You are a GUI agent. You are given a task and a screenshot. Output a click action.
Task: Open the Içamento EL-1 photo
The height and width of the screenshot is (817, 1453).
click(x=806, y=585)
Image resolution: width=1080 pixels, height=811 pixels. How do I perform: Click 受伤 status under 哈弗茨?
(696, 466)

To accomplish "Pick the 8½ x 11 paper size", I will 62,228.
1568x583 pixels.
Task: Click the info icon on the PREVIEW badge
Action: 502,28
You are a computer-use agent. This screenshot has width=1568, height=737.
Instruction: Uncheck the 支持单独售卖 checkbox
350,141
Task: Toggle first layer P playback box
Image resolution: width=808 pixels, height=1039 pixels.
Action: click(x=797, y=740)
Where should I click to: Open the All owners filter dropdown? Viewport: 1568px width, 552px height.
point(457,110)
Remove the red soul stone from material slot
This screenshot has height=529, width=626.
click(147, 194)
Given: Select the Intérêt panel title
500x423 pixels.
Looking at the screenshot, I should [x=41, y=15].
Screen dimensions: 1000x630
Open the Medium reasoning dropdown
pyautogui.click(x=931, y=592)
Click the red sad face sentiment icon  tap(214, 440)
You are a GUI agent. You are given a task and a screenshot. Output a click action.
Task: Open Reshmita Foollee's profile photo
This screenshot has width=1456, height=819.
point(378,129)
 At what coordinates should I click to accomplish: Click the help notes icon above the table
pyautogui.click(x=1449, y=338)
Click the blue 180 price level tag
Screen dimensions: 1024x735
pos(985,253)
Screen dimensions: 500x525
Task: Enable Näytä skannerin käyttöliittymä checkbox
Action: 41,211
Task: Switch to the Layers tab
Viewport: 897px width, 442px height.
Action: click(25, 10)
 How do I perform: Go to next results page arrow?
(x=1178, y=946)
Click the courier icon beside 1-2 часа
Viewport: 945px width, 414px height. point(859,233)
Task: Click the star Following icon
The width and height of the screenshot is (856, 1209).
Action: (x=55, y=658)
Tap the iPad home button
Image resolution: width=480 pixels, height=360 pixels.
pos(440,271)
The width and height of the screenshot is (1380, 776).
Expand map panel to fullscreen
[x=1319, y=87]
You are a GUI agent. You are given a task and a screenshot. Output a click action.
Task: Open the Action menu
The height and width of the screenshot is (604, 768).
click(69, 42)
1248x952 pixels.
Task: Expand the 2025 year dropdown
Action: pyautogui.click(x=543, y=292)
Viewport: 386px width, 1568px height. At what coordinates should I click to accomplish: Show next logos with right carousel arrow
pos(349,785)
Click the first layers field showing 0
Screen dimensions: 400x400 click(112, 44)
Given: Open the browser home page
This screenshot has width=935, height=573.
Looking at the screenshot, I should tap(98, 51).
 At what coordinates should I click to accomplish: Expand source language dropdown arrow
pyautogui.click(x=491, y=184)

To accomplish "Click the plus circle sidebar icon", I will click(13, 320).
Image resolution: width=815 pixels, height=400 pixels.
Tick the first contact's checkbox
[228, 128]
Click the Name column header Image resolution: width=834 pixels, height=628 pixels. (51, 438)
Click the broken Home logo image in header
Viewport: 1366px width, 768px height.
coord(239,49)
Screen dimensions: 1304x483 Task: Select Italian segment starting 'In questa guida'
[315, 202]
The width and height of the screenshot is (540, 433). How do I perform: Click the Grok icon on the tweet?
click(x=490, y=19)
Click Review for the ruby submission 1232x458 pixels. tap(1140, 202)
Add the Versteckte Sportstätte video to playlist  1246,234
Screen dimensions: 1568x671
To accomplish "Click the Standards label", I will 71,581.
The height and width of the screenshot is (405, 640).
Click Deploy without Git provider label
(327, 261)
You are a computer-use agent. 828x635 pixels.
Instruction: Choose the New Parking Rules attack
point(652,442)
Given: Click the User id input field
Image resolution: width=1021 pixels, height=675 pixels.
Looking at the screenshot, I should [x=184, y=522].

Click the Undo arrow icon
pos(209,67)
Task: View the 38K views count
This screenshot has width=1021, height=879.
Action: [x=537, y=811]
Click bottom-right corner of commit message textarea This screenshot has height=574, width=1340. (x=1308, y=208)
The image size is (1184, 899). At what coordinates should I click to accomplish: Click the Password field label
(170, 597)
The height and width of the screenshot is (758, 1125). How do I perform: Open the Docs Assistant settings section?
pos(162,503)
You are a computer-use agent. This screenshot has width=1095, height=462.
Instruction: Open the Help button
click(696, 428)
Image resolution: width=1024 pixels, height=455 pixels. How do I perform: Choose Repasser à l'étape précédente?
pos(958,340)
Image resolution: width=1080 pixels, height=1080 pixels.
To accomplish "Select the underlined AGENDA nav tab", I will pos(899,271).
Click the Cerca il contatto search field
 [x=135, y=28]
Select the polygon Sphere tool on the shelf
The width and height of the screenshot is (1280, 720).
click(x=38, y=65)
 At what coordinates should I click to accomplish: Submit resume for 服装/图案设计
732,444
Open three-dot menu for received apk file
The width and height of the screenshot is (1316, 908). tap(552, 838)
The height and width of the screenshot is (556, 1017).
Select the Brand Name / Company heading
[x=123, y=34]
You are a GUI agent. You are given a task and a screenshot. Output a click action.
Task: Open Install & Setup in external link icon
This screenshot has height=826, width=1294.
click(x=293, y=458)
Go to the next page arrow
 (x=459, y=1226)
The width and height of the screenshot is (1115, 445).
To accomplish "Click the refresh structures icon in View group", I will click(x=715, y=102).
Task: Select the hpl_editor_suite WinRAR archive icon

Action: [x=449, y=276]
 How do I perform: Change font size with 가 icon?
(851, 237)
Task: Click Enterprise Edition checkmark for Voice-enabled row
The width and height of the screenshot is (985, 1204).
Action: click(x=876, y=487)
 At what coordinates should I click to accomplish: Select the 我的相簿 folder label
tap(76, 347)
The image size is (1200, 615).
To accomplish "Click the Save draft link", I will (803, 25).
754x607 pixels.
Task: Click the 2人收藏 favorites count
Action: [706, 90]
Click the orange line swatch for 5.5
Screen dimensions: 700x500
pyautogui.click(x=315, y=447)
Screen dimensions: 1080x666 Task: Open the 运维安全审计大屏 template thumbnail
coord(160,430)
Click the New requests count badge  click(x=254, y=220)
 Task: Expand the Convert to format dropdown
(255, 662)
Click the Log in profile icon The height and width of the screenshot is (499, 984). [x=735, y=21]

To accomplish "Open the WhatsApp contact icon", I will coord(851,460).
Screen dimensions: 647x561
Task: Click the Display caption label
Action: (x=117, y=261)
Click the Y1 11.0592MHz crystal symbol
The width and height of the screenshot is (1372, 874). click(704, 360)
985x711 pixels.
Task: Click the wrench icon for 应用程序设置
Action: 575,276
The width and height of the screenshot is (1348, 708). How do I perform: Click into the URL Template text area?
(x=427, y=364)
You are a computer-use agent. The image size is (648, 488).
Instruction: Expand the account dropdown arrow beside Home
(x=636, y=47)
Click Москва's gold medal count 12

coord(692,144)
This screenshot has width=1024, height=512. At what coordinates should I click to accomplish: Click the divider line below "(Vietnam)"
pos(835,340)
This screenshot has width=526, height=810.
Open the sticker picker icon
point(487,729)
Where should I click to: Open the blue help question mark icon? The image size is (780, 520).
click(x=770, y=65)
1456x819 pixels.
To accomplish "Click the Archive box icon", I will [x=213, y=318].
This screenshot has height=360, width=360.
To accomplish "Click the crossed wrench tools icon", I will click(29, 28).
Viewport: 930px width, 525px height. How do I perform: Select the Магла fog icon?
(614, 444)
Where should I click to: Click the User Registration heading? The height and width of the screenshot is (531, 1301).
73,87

- - - -

For this exercise, output exactly the lines above from the line with "Task: Click Enterprise" to the line with "This screenshot has width=526, height=810.", counting both, and leave out the rest.

- **Answer**:
Task: Click Enterprise Edition checkmark for Voice-enabled row
The width and height of the screenshot is (985, 1204).
Action: click(x=876, y=487)
 At what coordinates should I click to accomplish: Select the 我的相簿 folder label
tap(76, 347)
The image size is (1200, 615).
To accomplish "Click the Save draft link", I will (803, 25).
754x607 pixels.
Task: Click the 2人收藏 favorites count
Action: [706, 90]
Click the orange line swatch for 5.5
Screen dimensions: 700x500
pyautogui.click(x=315, y=447)
Screen dimensions: 1080x666 Task: Open the 运维安全审计大屏 template thumbnail
coord(160,430)
Click the New requests count badge  click(x=254, y=220)
 Task: Expand the Convert to format dropdown
(255, 662)
Click the Log in profile icon The height and width of the screenshot is (499, 984). [x=735, y=21]

To accomplish "Open the WhatsApp contact icon", I will coord(851,460).
Screen dimensions: 647x561
Task: Click the Display caption label
Action: (x=117, y=261)
Click the Y1 11.0592MHz crystal symbol
The width and height of the screenshot is (1372, 874). click(704, 360)
985x711 pixels.
Task: Click the wrench icon for 应用程序设置
Action: 575,276
The width and height of the screenshot is (1348, 708). How do I perform: Click into the URL Template text area?
(x=427, y=364)
You are a computer-use agent. The image size is (648, 488).
Instruction: Expand the account dropdown arrow beside Home
(x=636, y=47)
Click Москва's gold medal count 12

coord(692,144)
This screenshot has width=1024, height=512. At what coordinates should I click to accomplish: Click the divider line below "(Vietnam)"
pos(835,340)
This screenshot has width=526, height=810.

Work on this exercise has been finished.